So it looks like we’ll be turning over much of the class to Team 1 today to lead us through a discussion of the readings and our overall reactions to them. It should be interesting and we expect you to speak up — both in the face to face space and online. Scott and I will take a cut at the first half of class, take a break, and then turn it over to Team 1. Here are some of the things we will want to talk about:
Schreyer Meeting
- Our thoughts related to their reaction to our course design … we looked like radicals.
- How should we be thinking about assessment as it relates to distributed contributions and the nature of participation?
- What does it mean to do instructional design at a big place like Penn State and how do instructional decisions get made?
ANGEL and our Collective Thoughts on Design
- Let’s take some time and look at how we try to make good decisions at the University as it relates to some of our (potentially) most important tools.
- Could we roll our own LMS? Ever heard of Small Pieces Loosely Joined?
- The rise of Google Sites …
Readings
- Wenger 134-163
- Small Pieces Loosely Joined
- John Mott’s Presentation from Open Ed 2009
, Bridging the Gap Between the LMS and PLE
Christopher P. Long says
Let me just think out loud for a minute here, but when you mention good decisions at the University level and the notion of Google sites in the same post, it reinforces something I have been thinking about recently.
The power of social media technology for education lies in the notion that learning is social and that, to use Wenger’s terms, it occurs in communities of practice.

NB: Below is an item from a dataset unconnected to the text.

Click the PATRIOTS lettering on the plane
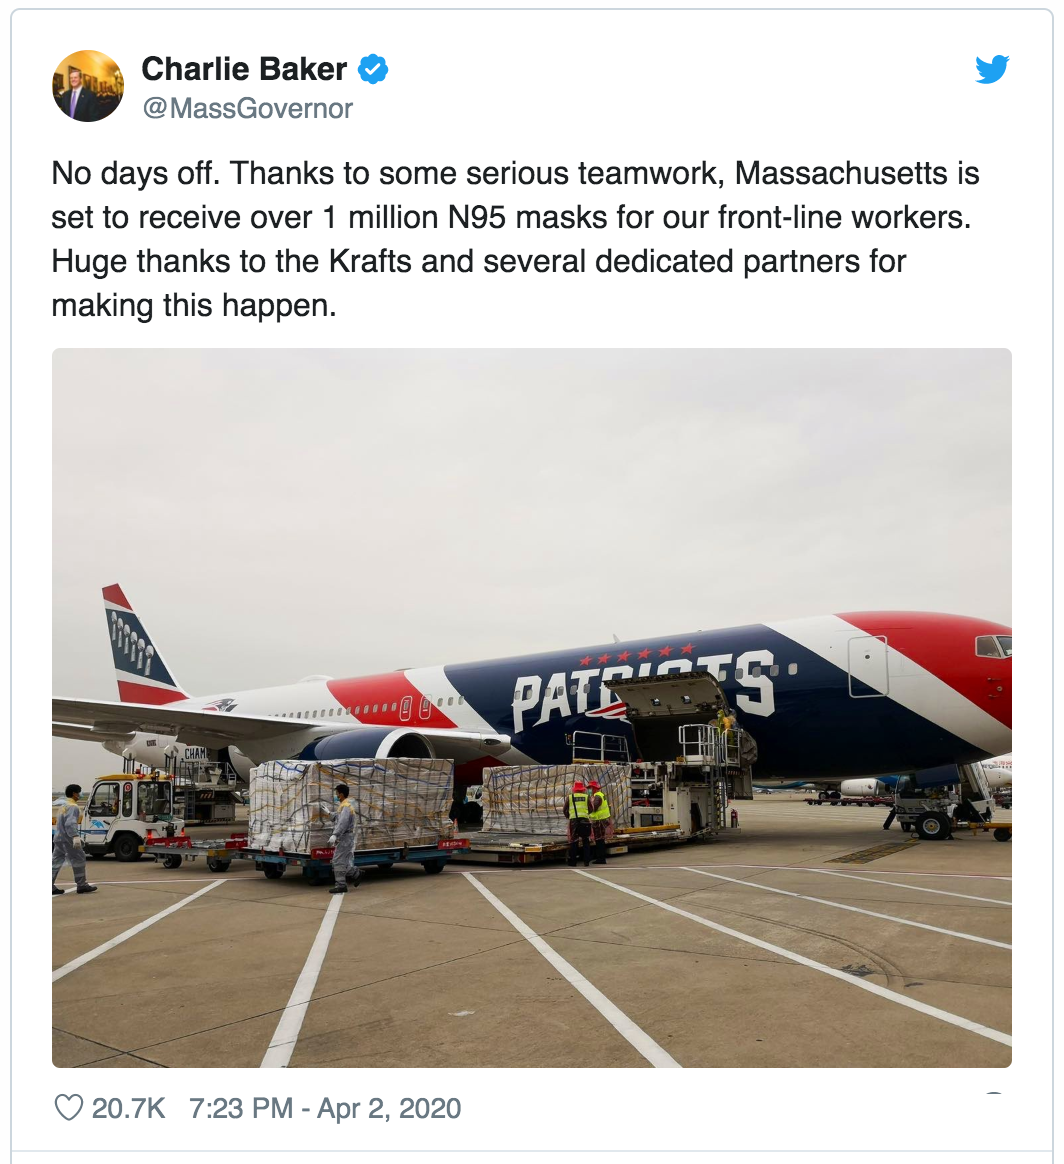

That said, we need a way to connect all our online activities: comments on blogs at PSU, tweets, Buzz posts, blog posts, FB contributions, etc. together so that we can easily share and trace our contributions to the ongoing digital dialogue in its various guises. The constellation of Google sites might be moving in this direction, but even across our Penn State lives, we should be able to have a unified profile that includes all we want it to include, allows us to share what we want and offers us content relevant to our specific academic needs and interests.
I have been thinking about this from the standpoint of a single College, but perhaps it needs to be a University initiative. The PSU Portal is a dim shadow of the sort of dynamic, interactive integration I am thinking about – its main limitation is that it is not social at all.
Brad Kozlek says
Maybe I am not thinking broadly enough, but what I envision when reading your post is a friendfeedesque service that exists for academic/professional purposes.
People can define streams of information they produce either at PSU outside PSU that get aggregated together at their profile, add in friends/followers, maybe the ability to comment and star. Buzz, twitter, facebook, and others all do some form of this. The PSU blog system does not. It missing functionality. How would a system for academic use differ from twitter/facebook/buzz? Does PSU need its own specific system for this?
Christopher P. Long says
Brad, this is part of our ongoing web presence or identity question. Your suggestion about a friendfeedesque service is getting at it, but I want more. I want a single profile that I can use for all the social media spaces on the web. It should be customizable so I can show different sides of myself to different communities.
I don’t think that is something PSU can do, but if it existed, my web interactions with PSU should be integrated with this single profile. The PSU sites should recognize me and feed me information related to who I am.
Also, this profile would be where I could go to see in one place all my various posts, comments, tweets, videos, etc. I could make those things public or not to various communities depending on what I wanted to reveal to whom.
I guess I am talking about a fully customizable, universally integrated web profile.